Und doch tut man es. Miguel muss exakt die gleiche Prüfung absolvieren wie alle seine Mitschülerinnen und Mitschüler deutscher Muttersprache. Wozu? Weshalb? Und mit welchen Folgen? Mit Lernförderung hat dies nicht das Geringste zu tun. Lernförderung wäre, Miguel bei seiner individuellen Sprachentwicklung – bei der er im Übrigen innerhalb der drei Jahre, die er bisher in der Schweiz gelebt hat, schon unglaubliche Fortschritte gemacht hat – gezielt zu unterstützen, ihm dabei ganz viele positive Erlebnisse und Gefühle zu vermitteln, ihn dabei immer mehr zu stärken und ihm das Gefühl zu vermitteln, ein unglaublich begabter, intelligenter Mensch zu sein, denn das ist er zweifellos. Aber diese Deutschprüfung zum Thema “Nomen”, mit der er morgen konfrontiert sein wird, wird genau das Gegenteil bewirken. Es wird zweifellos für ihn, der doch so gerne eine gute Note schaffen würde, eine riesige Enttäuschung sein, es wird an seinem Selbstvertrauen nagen und er wird sich vielleicht sogar im schlimmsten Fall die Frage stellen, ob er vielleicht tatsächlich ein bisschen dümmer ist als Röbi, Marianne und Christine, die mit ihren Fünfeinhalbern und Sechsern erhobenen Hauptes nach Hause gehen und von ihren Eltern beglückwünscht werden, während Miguels Papa und Mama die Stirn runzeln und vielleicht nicht einmal so richtig verstehen können, weshalb Miguel keine bessere Note hätte schaffen können, auch wenn er sich noch so sehr angestrengt hätte.

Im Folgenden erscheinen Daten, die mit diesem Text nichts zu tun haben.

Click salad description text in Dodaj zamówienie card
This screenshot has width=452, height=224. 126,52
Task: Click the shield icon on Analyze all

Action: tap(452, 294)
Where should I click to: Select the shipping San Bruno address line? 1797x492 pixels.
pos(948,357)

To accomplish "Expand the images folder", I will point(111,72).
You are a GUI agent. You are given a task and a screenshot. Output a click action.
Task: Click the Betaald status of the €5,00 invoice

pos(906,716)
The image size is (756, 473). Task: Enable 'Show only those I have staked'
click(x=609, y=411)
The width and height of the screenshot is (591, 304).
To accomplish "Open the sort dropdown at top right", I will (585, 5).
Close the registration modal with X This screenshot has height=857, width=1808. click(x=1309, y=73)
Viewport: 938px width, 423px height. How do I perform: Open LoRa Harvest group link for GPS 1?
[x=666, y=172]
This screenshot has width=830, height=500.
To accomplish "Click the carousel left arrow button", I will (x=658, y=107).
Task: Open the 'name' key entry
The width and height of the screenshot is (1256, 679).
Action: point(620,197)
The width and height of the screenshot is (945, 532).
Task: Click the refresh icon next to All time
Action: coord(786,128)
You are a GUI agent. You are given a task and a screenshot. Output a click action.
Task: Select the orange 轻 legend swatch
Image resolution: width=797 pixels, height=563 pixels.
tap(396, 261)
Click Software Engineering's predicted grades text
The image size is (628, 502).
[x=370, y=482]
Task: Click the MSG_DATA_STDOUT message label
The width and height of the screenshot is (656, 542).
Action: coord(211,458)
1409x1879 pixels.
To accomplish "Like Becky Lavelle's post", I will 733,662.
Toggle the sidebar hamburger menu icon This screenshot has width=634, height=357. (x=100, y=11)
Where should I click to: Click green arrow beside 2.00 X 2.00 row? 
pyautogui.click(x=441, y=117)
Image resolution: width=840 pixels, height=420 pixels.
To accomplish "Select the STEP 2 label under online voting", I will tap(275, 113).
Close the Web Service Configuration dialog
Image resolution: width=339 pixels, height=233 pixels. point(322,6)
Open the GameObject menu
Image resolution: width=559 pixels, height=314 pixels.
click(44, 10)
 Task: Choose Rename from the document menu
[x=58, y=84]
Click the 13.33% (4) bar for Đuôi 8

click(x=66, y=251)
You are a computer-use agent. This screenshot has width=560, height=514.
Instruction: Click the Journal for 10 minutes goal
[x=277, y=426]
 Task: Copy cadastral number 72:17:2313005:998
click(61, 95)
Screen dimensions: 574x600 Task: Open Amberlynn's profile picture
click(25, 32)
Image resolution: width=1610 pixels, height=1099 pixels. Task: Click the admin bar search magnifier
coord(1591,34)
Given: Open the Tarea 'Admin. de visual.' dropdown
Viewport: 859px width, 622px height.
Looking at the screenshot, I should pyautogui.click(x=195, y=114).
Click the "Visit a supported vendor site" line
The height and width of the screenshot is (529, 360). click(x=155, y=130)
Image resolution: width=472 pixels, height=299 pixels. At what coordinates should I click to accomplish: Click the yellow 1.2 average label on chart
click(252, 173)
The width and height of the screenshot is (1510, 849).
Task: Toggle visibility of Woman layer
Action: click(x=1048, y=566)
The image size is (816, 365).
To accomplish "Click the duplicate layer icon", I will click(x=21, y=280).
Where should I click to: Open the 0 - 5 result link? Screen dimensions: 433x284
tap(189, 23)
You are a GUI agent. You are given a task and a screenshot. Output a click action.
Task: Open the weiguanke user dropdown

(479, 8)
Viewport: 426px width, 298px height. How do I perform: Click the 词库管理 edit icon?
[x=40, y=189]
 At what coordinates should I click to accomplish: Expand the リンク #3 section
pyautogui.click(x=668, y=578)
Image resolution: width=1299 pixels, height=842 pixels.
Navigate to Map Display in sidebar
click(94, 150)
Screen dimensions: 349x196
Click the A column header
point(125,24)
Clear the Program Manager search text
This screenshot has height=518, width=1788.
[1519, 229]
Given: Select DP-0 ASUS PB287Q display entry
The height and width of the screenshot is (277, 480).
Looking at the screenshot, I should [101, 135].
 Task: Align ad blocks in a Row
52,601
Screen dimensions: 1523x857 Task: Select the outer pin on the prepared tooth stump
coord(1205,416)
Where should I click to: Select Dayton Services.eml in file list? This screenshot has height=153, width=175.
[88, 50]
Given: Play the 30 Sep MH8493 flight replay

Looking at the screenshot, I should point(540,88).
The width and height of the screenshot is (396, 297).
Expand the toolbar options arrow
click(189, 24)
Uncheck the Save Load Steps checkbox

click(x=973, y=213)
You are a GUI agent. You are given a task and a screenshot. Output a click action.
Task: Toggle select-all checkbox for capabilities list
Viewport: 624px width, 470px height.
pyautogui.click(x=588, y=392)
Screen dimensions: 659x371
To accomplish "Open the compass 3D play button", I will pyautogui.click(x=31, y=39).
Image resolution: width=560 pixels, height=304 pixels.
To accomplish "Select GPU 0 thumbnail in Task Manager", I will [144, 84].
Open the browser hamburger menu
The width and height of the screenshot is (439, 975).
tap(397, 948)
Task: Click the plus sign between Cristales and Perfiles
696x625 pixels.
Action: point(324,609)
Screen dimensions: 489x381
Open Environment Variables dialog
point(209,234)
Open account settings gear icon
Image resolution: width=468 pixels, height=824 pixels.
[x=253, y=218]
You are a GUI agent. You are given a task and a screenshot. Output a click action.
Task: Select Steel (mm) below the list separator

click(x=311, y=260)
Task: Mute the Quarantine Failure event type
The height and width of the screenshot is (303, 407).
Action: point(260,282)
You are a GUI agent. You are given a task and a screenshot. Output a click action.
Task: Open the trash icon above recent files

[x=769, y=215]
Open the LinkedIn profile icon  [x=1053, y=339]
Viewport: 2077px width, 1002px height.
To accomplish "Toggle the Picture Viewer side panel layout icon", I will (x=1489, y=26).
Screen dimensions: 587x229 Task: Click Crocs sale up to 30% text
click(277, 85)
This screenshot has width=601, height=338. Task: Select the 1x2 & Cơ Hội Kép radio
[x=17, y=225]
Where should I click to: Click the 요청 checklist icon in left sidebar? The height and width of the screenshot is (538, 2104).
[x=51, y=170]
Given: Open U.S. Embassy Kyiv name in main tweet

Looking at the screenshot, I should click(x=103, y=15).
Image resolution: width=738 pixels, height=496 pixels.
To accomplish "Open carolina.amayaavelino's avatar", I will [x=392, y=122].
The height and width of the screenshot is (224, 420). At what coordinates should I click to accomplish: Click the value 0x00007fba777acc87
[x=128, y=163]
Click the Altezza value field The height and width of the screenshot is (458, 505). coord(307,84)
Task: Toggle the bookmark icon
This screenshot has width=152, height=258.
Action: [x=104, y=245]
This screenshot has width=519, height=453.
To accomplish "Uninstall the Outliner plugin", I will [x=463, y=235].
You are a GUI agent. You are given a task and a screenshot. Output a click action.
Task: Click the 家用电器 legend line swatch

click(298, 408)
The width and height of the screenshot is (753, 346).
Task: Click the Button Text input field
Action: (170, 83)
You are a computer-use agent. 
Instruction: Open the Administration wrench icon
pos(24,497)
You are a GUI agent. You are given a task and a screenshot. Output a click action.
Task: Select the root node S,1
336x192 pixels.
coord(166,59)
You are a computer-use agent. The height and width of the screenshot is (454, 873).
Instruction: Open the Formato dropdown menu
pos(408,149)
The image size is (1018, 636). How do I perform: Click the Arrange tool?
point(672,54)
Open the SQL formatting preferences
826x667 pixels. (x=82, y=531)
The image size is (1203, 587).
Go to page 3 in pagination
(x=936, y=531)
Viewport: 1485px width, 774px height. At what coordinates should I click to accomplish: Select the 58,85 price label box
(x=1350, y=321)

Wie absurd. Lehrkräfte beklagen sich über mangelnde Deutschkenntnisse “fremdsprachiger” Kinder. Aber sie tun alles, damit es nur noch schlimmer wird. Denn Prüfungen wie diese haben nicht den geringsten Lerneffekt, sie zerstören bloss bereits Vorhandenes. Es ist im Grunde doch völlig zweitrangig, ob es korrekt “der Ball”, “die Ball” oder “das Ball” heisst. Es spielt im wirklichen Leben auch nicht die geringste Rolle, ob man das Wort “Ball” mit einem kleinen oder grossen Anfangsbuchstaben schreibt. Zu 99 Prozent ist das Wesentliche, dass Miguel weiss, was ein “Ball” ist. Wenn er beim Spielen seinen Ball nicht mehr findet, dann zählt, wenn er das Nachbarkind fragt, ob es ihn irgendwo gesehen habe, einzig und allein, dass er dieses Wort kennt und verwenden kann, alles andere, die grammatikalische “Perfektion”, ist völlig nebensächlich – wie es auch überhaupt nicht wesentlich ist, ob man “ich bin gesessen” oder “ich bin gesitzt” sagt, das Entscheidende ist doch einzig und allein, dass mein Gesprächspartner versteht, was für eine Botschaft ich ihm übermitteln will – die Perfektion kommt mit der Zeit ganz von selber, so wie wir das beim natürlichen Lernen der ersten Lebensjahre beobachten können: Auch im Alter von vier oder fünf Jahren sagen viele Kinder noch “Ich bin gesitzt” – ein oder zwei Jahre später sagt ein jedes von ihnen “ich bin gesessen”, ohne dass hierfür irgendein von aussen vorgeschriebenes “Lernziel”, eine Prüfung oder eine Note nötig gewesen wäre, sondern nur ganz einfach dadurch, dass das Kind genug oft das “Richtige” gehört und sich dieses Richtige dadurch früher oder später “automatisiert” hat. Und genau so lernt auch Miguel. Auch er wird eines Tages wissen, dass der Ball “männlich” ist und die Zitrone “weiblich” und man nicht “Nachhaltigung” sagt, sondern “Nachhaltigkeit”. Aber hierfür bräuchte es rein gar nichts in der Art wie die Deutschprüfung, die er morgen absolvieren muss und die ihm heute schon so viel Bauchweh bereitet.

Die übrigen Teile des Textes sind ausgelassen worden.